Cramer advierte de que el sector tecnológico muestra vulnerabilidades tras las fuertes subidas acumuladas en compañías ligadas a centros de datos e inteligencia artificial. El renovado entusiasmo tras las últimas declaraciones de Jensen Huang, CEO de Nvidia, ha vuelto a impulsar a muchas acciones vinculadas a la infraestructura de IA, pero también ha dejado al mercado más expuesto a una posible toma de beneficios.
Además, el inversor señala otro posible factor de presión: la llegada de una gran cantidad de nuevas emisiones de acciones, tanto por parte de grandes compañías ya cotizadas como Alphabet, como por las esperadas salidas a bolsa de gigantes privados como SpaceX, Anthropic u OpenAI.

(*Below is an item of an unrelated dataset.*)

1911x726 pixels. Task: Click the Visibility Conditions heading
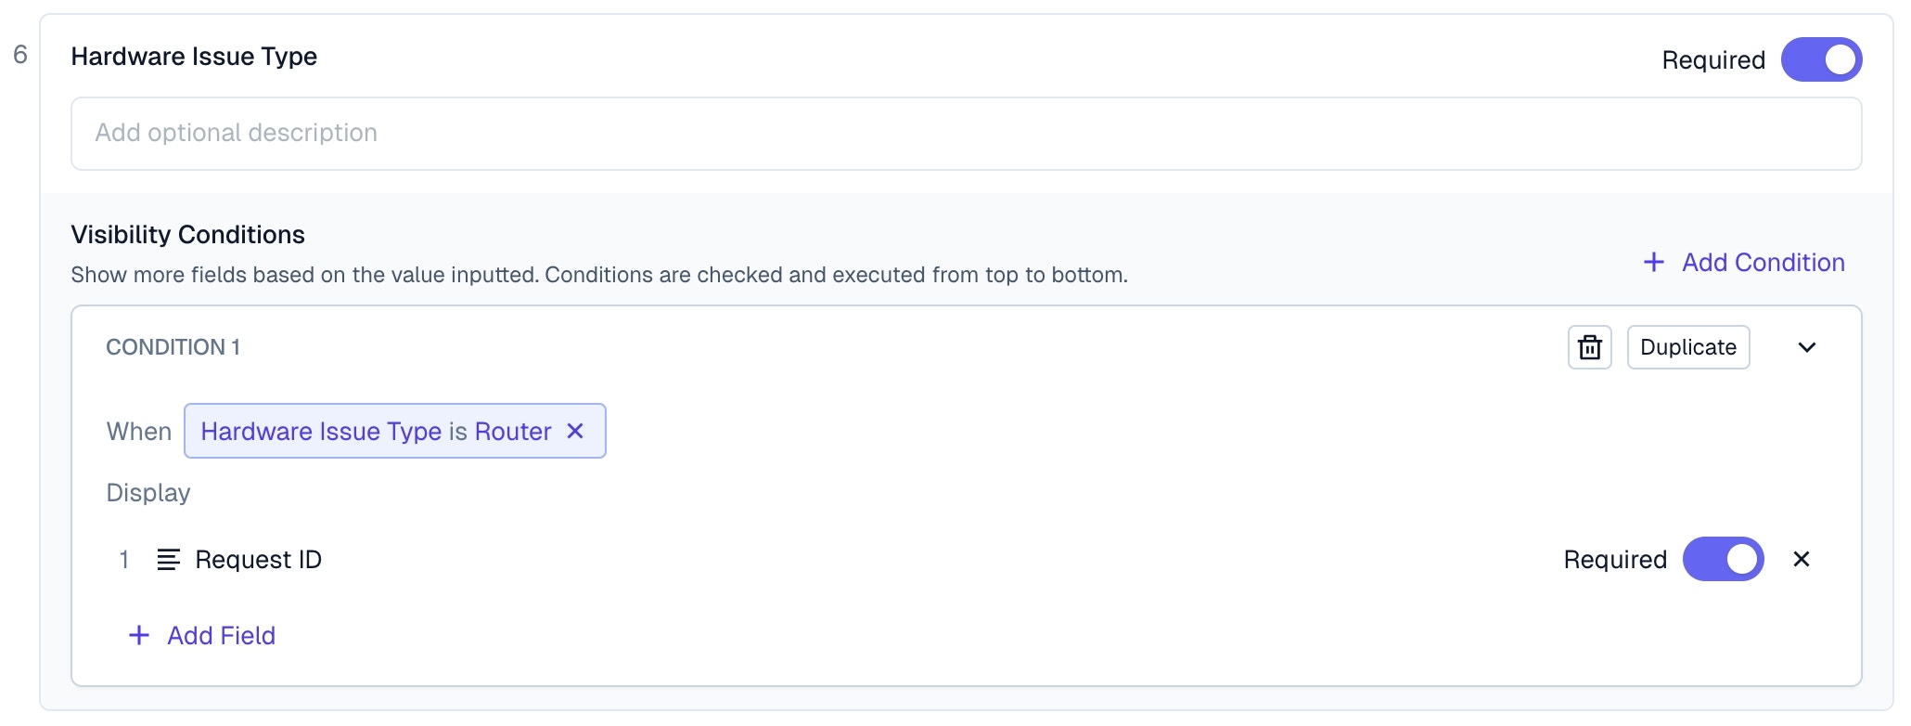(187, 235)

Entre las alternativas señaladas, Cramer destaca JPMorgan Chase. El sector financiero ha sido uno de los más débiles del S&P 500 este año, penalizado por las dudas sobre la calidad del crédito y el menor dinamismo económico.

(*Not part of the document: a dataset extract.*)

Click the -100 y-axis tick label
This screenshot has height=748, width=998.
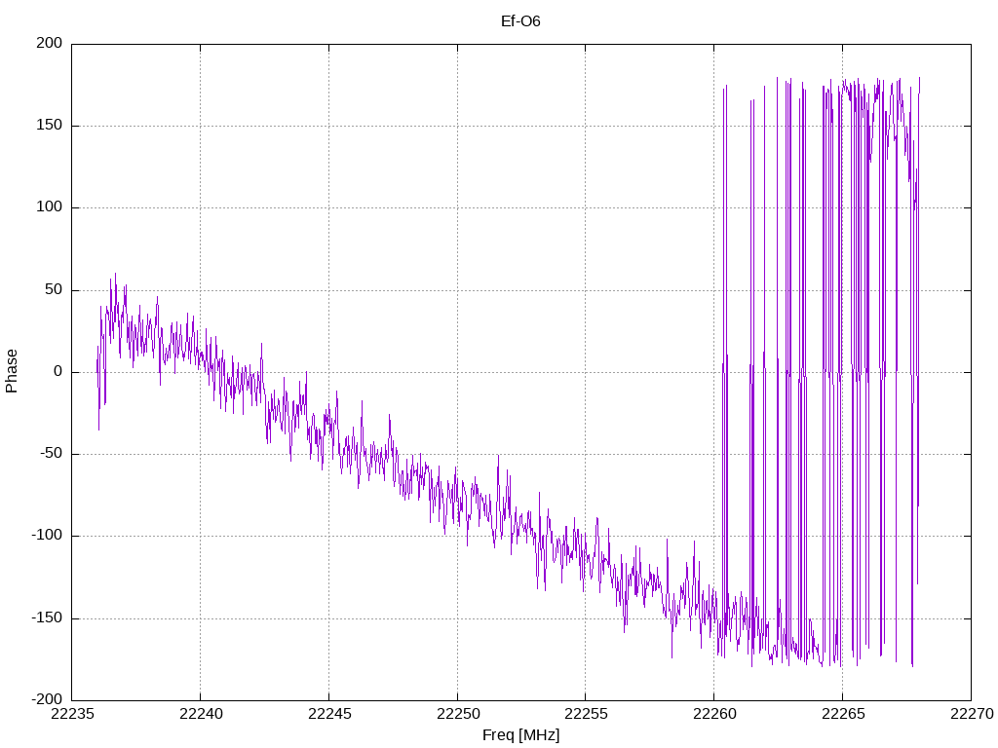tap(47, 537)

Esa presión ha llevado a JPMorgan a cotizar en torno a 13 veces beneficios esperados, frente a unas 15 veces a comienzos de año. Para Cramer, no es habitual poder comprar una franquicia de esa calidad a una valoración más contenida.
El sector salud también aparece como una zona castigada que podría beneficiarse de una rotación. Cramer sigue viendo con buenos ojos a Eli Lilly, pero considera que Johnson & Johnson puede ofrecer una oportunidad interesante por su cartera farmacéutica, su negocio de tecnología médica y sus adquisiciones recientes.

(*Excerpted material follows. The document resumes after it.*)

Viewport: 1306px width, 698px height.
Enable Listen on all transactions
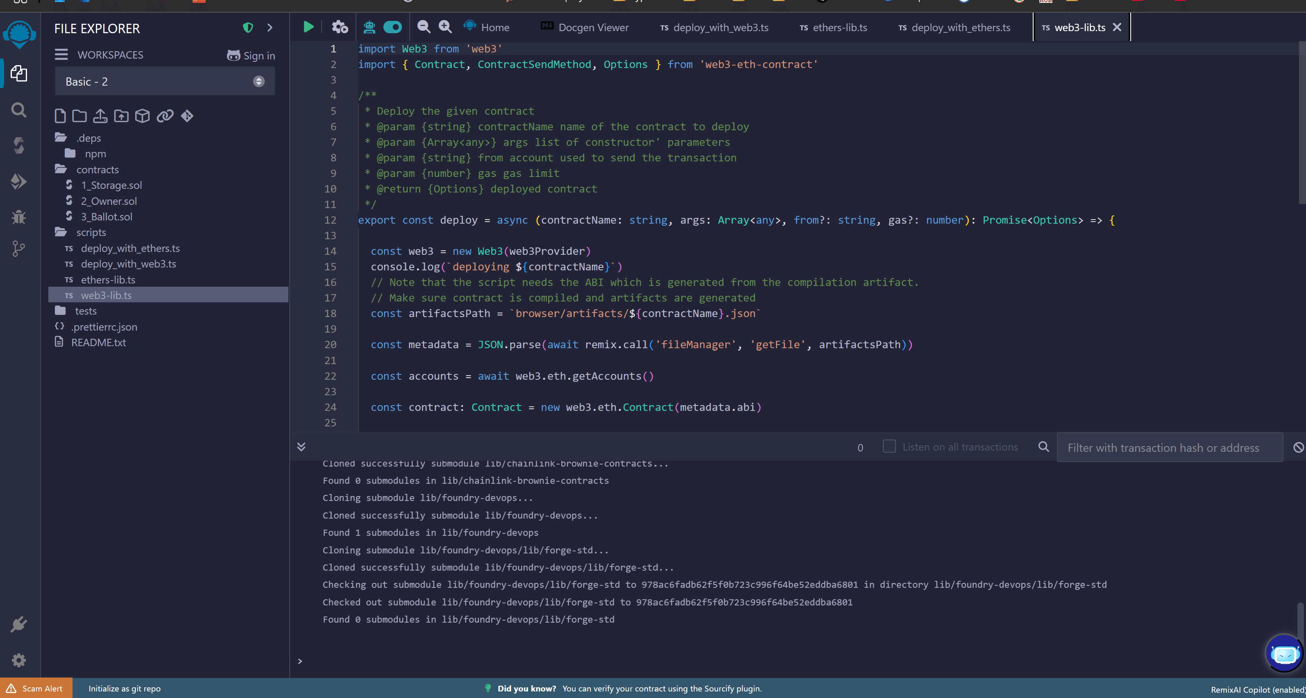click(x=889, y=447)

En consumo básico, señala a Kimberly-Clark, apoyada en su cartera de marcas domésticas, su dividendo y su futura combinación con Kenvue, matriz de Tylenol y Band-Aid.
Cramer también ve atractivo en valores de restauración como McDonald’s y Yum! Brands. En su opinión, el excesivo foco del mercado en la tecnología ha llevado a estos valores a cotizar por debajo de niveles razonables.
En el caso de Yum! Brands, propietaria de Taco Bell, KFC y Pizza Hut, la posible venta de Pizza Hut podría reforzar la tesis de inversión al simplificar el grupo y concentrarlo en sus negocios con mayor tracción.
Por último, Cramer menciona Kraft Heinz como una idea más arriesgada, pero potencialmente interesante. Confía en la estrategia de recuperación liderada por su consejero delegado, Steve Cahillane, y considera que el dividendo, cercano al 7%, podría mantenerse si el plan de mejora gana tracción.
El mensaje no es abandonar la inteligencia artificial, sino evitar una cartera excesivamente dependiente de una sola temática. Tras un rally tan concentrado, tener exposición a bancos de calidad, salud, consumo básico, restauración y compañías con dividendos elevados puede actuar como contrapeso si las tecnológicas pierden fuerza.
En un mercado donde la IA sigue dominando el relato, la diversificación vuelve a tener sentido. No porque el ciclo tecnológico haya terminado, sino porque el margen de error en los grandes ganadores se ha reducido.